Convert the data from the line with "Given: Click the 扬声器 speaker device icon" up to and including the line with "click(x=42, y=585)" into a JSON list of strings, one string per line, with blank lines skipped. Leave the pictures out.

** Start Information supplied **

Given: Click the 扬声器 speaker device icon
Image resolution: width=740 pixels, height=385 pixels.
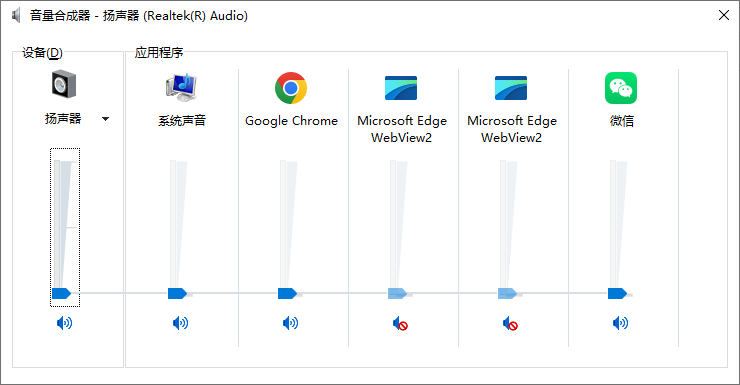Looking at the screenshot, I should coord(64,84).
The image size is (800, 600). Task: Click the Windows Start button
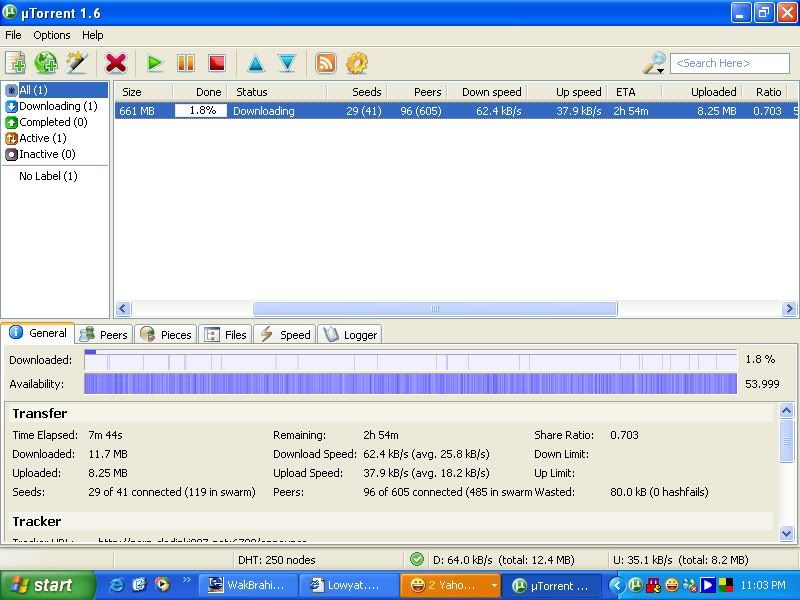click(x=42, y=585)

** End Information supplied **
** Start Information supplied **

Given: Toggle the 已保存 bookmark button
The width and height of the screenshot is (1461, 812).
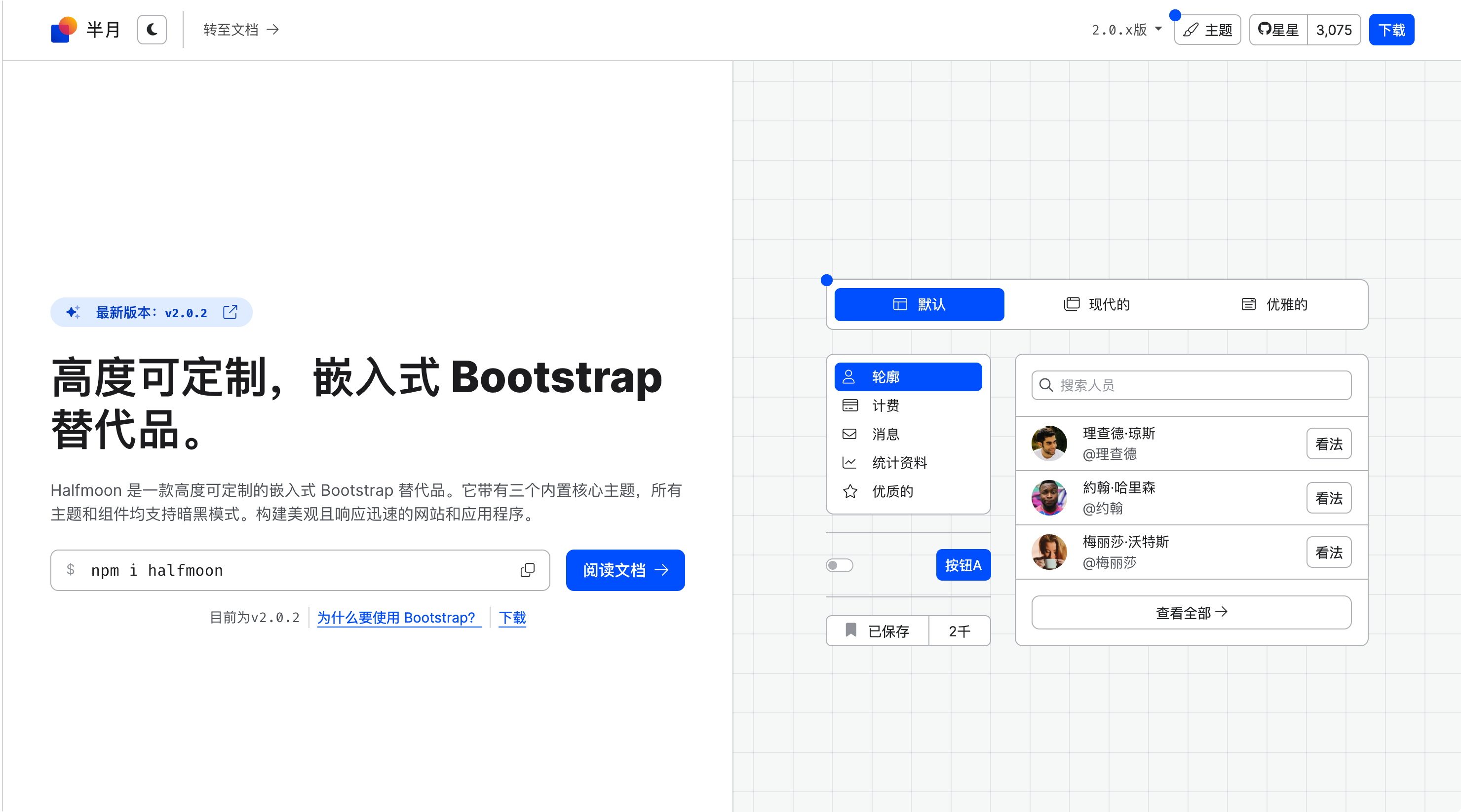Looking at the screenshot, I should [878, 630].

** End Information supplied **

Written response -
[
  "Given: Click the 扬声器 speaker device icon",
  "Image resolution: width=740 pixels, height=385 pixels.",
  "Looking at the screenshot, I should coord(64,84).",
  "The image size is (800, 600). Task: Click the Windows Start button",
  "click(x=42, y=585)"
]